« Un idolâtre faisait la route avec un Juif, vexé parce que le juif marchait plus vite que lui, il tenta de ralentir son pas. Il lui rappela la tragique destruction de Jérusalem, en étant sûr que la tristesse briserait son élan. Le juif soupira mais ne ralentit pas, c’est alors que l’idolâtre s’écria :
« Mais pourtant vos rabbins disent souvent que les soupirs brisent le corps de l’homme ? ». Quelle piété, quelle foi dans les paroles de nos maîtres de la part de ce païen. Le Juif lui répondit : « Cette règle s’applique aux nouvelles récentes et affligeantes, mais là c’est un fait auquel nous nous sommes déjà habitués, comme disent les gens : « une femme qui a perdu plusieurs enfants ne pleure plus de la même façon à la disparition d’un autre enfant» (Ketouvot 62).
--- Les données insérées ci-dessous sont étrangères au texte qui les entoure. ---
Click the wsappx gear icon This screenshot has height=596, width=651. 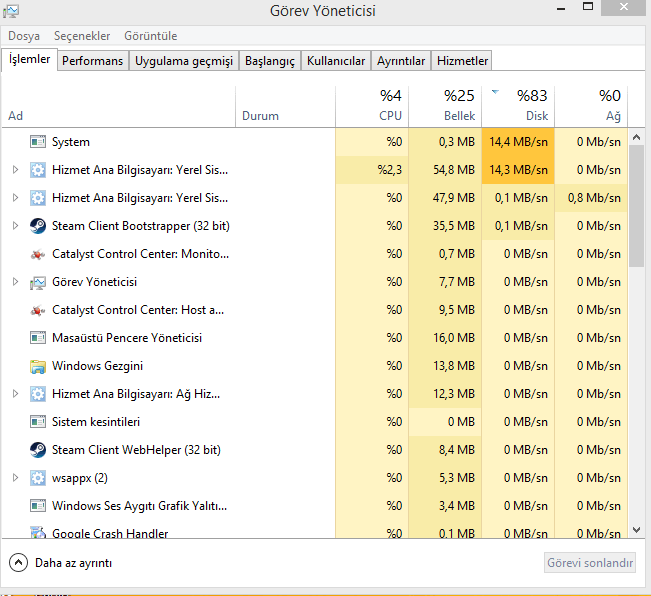click(38, 478)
Les idolâtres avaient compris du discours des rabbins :
« Que les juifs sont littéralement paralysés par leur mémoire historique des souffrances ».
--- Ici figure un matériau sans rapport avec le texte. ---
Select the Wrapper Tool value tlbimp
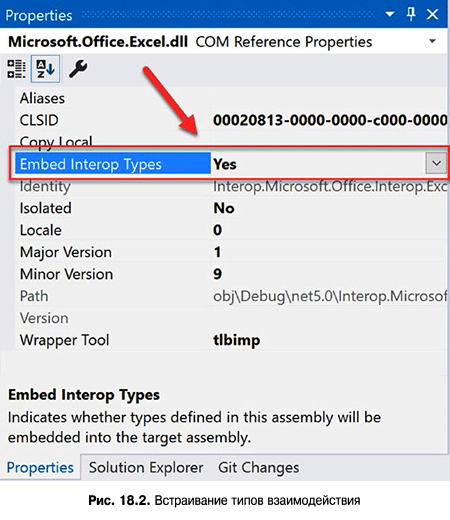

Le Talmud tourne en dérision cette caricature inventée par les idolâtres, du Juif pleurnichard, comme dans cette histoire, pour mieux nous doubler littéralement.
Le Juif lui répond : “Les anciennes souffrances sont sources de réflexion, nous savons vivre avec. Ce qui nous brise, nous épuise ce sont les nouvelles douleurs, celles d’aujourd’hui. Et même la tragique disparition d’un enfant n’empêche pas un peuple habitué au tragique de poursuivre sa marche”.
Ce texte est à mon sens, avant tout, une mise en garde ironique, à l’encontre d’une compassion dangereuse, malveillante envers la souffrance d’Israël.
Si seulement le monde ne continuait pas à approuver le massacre de nos enfants, encore aujourd’hui tout en larmoyant sur les crimes d’hier.
Ce refus à être triste, comme cela, parce qu’on est le 9 av est sain. Il ne s’agit pas de faire du théâtre. On a forcément plus de peine pour des catastrophes contemporaines que pour des drames anciens.
Ce qui est en jeu dans le deuil de Jérusalem, c’est de faire surgir le vide dans lequel le monde a été plongé depuis la destruction du Temple.
Le Beit Hamikdach a été détruit, il y a presque 2000 ans, c’est vrai, mais il n’est toujours pas reconstruit ! Le deuil de Jérusalem affirme que malgré l’effacement sur les cartes de géographie, des noms Israël, Jérusalem, malgré tout, le peuple juif existe que son lieu et le lieu de son Temple existe.
Or, c’est bien connu : «La nature a horreur du vide ». La grande règle en diplomatie, en compréhension des problèmes c’est de ne tenir compte que des données physiques présentes sur le terrain. Ainsi « HAR HABAYIT », la Montagne du Temple de Jérusalem, est appelée désormais « l’Esplanade des Mosquées », puisque sur cette esplanade, il n’y a que 2 Mosquées et pas de Temple.
Mais le plus grave c’est que notre vision du monde, elle aussi, s’élabore de la même façon. Ce qui n’apparaît pas, ne compte pas. Les gens ne supportent plus le silence, il est trop dérangeant. Il donnerait de la place au souvenir des souffrances, des injustices et des crimes d’hier et d’aujourd’hui. Ce silence, cette présence face à soi-même et trop dérangeante recouvrons-la vite, c’est urgent !
Vive les médias diffusant de l’info continue et continuellement changeante.
Vive Internet illimité, vive les téléphones portables qui nous procurent une occupation permanente.
Le jour du 9 av, nos Maîtres ont conçu une journée sans occupation c’est-à-dire : sans distraction. Rien pour nous distraire du silence qui hurle : « que l’homme est mortel, que le temps est beaucoup plus que de l’argent. »
Même l’étude de la Torah est suspecte, elle pourrait favoriser la distraction. Elle pourrait elle aussi n’être qu’occupation.
Seule l’étude des textes du deuil est permise et même recommandée. L’étude alors nous rappelle qu’un monde différent est possible et nous rappelle nos responsabilités.
Etrangement, le 9 av nous ne récitons pas de Tah’anounim, c’est un Moed (c’est notre fête). C’est un jour solennel où nous sommes en rendez-vous avec le Maître du monde.
De cette confrontation doit naître la pensée du Retour à Son alliance, pour que s’accomplisse la promesse de la Délivrance.
Shabbat h`azon, le Shabbat de la vision, c’est le nom du Shabbat qui précède le 9 av car il nous commande de percevoir au cœur de ce deuil une vision de la Délivrance.
« Tsion sera sauvée par la Justice et ceux qui reviennent par l’entraide ».